Возвратившись в июне 1717 года в Саратов, Бахметев должен был и дальше контролировать внешние сношения Аюки, снабжать калмыков царским жалованьем, заботиться о калмыцком торге, об обращении калмыков в христианство и т.д.

Другой важнейшей стороной деятельности саратовского коменданта было обеспечение государственной монополии на торговлю солью, добываемой в Нижнем Поволжье. Для этих целей при коменданте состояло «соляное правление» из трех дворян и двух подьячих, которым были приданы 70 солдат. В ведении саратовских соляных «комиссаров» находилась огромная территория, включавшая значительные части Астраханской, Азовской и Казанской губерний. Из-за нехватки людей в соляном управлении вывоз «воровской соли» был распространенным явлением{375}.

О деятельности Д.Е. Бахметева в качестве саратовского коменданта нам известно благодаря тому, что в архиве сохранялись доношения царю на «воровства» коменданта{376} и его следственное дело, которое велось в Сенате, а также связанные с этим делом доношения самого Дмитрия Бахметева и его сына{377}.

ФРАГМЕНТЫ ЗАПИСЕЙ »
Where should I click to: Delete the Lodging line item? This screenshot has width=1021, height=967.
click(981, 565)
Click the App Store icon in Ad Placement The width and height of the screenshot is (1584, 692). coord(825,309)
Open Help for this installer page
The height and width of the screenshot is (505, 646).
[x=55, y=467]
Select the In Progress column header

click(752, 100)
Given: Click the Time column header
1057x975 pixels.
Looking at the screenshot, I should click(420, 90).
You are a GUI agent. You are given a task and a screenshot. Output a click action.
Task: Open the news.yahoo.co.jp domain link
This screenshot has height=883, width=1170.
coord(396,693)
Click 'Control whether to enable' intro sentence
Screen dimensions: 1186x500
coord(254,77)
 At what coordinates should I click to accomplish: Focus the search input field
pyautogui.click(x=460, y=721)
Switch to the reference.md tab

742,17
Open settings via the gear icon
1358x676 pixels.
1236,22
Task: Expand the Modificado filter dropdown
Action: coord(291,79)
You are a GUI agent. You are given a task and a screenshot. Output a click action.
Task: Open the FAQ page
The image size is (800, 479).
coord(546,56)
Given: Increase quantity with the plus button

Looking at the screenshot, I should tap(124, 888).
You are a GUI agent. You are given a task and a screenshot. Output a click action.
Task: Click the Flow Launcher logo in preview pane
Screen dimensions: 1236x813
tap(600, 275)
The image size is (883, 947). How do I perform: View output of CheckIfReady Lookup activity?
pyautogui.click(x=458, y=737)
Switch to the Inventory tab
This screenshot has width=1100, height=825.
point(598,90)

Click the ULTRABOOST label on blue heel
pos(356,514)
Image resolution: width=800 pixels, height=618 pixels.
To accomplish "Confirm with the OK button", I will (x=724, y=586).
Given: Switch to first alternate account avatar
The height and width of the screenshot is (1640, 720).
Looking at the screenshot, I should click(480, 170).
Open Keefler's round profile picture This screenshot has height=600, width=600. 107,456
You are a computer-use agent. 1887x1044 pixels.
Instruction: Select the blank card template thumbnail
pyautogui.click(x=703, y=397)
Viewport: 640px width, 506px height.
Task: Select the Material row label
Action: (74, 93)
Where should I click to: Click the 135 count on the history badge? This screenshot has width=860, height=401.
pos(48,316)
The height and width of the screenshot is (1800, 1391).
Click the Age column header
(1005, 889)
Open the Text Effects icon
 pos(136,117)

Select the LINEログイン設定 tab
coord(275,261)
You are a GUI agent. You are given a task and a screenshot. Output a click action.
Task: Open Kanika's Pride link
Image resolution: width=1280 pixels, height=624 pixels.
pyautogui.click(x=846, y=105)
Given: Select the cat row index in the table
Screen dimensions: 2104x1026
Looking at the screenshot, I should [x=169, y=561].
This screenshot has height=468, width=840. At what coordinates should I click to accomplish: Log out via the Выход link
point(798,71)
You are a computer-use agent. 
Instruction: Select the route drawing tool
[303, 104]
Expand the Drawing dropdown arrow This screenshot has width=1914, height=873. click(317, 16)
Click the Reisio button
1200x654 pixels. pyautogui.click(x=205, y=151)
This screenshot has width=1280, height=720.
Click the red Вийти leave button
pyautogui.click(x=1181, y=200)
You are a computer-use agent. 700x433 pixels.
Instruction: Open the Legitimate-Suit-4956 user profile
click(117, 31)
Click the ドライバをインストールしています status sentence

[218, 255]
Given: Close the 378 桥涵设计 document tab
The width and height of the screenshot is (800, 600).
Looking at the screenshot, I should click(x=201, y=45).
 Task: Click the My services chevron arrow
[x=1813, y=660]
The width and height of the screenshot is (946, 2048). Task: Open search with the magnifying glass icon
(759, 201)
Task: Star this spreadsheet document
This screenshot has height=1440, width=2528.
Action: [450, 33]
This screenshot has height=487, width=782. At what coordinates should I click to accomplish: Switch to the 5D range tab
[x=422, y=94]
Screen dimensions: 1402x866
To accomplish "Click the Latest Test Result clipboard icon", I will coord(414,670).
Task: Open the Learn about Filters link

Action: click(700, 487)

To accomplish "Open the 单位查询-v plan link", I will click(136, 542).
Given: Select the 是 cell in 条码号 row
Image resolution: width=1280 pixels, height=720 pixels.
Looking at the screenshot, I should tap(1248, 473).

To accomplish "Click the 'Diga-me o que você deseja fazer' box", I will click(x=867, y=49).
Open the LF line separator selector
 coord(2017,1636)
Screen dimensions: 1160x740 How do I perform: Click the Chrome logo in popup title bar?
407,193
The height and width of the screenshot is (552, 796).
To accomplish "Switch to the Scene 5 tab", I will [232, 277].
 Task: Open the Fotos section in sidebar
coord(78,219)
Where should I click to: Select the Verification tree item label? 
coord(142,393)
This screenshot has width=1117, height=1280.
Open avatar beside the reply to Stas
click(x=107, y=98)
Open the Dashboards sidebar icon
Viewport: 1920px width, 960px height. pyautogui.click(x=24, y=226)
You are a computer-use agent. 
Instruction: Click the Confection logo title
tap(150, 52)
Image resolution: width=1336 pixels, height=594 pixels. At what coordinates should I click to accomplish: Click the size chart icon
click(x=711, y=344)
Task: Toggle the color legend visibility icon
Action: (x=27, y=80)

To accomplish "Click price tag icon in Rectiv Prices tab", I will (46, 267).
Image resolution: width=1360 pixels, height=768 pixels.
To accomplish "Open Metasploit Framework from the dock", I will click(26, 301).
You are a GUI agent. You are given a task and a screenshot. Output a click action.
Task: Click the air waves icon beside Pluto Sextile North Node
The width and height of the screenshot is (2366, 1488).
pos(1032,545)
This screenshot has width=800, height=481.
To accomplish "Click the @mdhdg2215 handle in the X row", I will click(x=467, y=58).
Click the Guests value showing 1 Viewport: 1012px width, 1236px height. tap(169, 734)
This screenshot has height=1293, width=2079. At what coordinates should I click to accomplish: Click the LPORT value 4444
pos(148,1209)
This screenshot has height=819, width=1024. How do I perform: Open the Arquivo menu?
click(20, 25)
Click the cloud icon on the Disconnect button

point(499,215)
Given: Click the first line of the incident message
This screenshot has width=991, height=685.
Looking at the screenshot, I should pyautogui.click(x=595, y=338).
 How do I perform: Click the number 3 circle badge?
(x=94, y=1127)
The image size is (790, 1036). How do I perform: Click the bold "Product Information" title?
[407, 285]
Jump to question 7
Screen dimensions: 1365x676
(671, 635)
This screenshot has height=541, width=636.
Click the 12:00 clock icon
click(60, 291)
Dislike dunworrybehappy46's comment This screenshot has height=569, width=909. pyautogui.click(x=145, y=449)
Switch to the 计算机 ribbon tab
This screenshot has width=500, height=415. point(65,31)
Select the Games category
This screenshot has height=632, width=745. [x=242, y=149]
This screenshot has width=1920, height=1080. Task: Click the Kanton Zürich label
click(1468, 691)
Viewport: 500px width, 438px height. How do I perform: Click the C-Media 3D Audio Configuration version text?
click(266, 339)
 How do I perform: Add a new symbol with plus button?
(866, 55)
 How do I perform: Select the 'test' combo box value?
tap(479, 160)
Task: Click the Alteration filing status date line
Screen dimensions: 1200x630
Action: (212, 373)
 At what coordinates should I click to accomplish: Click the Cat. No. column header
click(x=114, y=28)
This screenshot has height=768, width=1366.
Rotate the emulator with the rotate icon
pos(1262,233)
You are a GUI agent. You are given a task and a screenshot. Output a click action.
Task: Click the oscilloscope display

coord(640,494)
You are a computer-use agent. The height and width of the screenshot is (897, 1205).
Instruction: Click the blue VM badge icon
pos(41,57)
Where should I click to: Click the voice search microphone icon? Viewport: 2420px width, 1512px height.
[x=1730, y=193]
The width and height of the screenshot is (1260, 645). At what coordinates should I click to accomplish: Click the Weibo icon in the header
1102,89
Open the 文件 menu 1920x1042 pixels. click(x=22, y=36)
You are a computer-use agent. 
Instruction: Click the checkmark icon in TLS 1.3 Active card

ЗАДАНИЕ » Повторите полностью и без изменений текст документа о саратовском коменданте Д.Е. Бахметеве.

ПРАВИЛЬНЫЙ ОТВЕТ »
Возвратившись в июне 1717 года в Саратов, Бахметев должен был и дальше контролировать внешние сношения Аюки, снабжать калмыков царским жалованьем, заботиться о калмыцком торге, об обращении калмыков в христианство и т.д.

Другой важнейшей стороной деятельности саратовского коменданта было обеспечение государственной монополии на торговлю солью, добываемой в Нижнем Поволжье. Для этих целей при коменданте состояло «соляное правление» из трех дворян и двух подьячих, которым были приданы 70 солдат. В ведении саратовских соляных «комиссаров» находилась огромная территория, включавшая значительные части Астраханской, Азовской и Казанской губерний. Из-за нехватки людей в соляном управлении вывоз «воровской соли» был распространенным явлением{375}.

О деятельности Д.Е. Бахметева в качестве саратовского коменданта нам известно благодаря тому, что в архиве сохранялись доношения царю на «воровства» коменданта{376} и его следственное дело, которое велось в Сенате, а также связанные с этим делом доношения самого Дмитрия Бахметева и его сына{377}.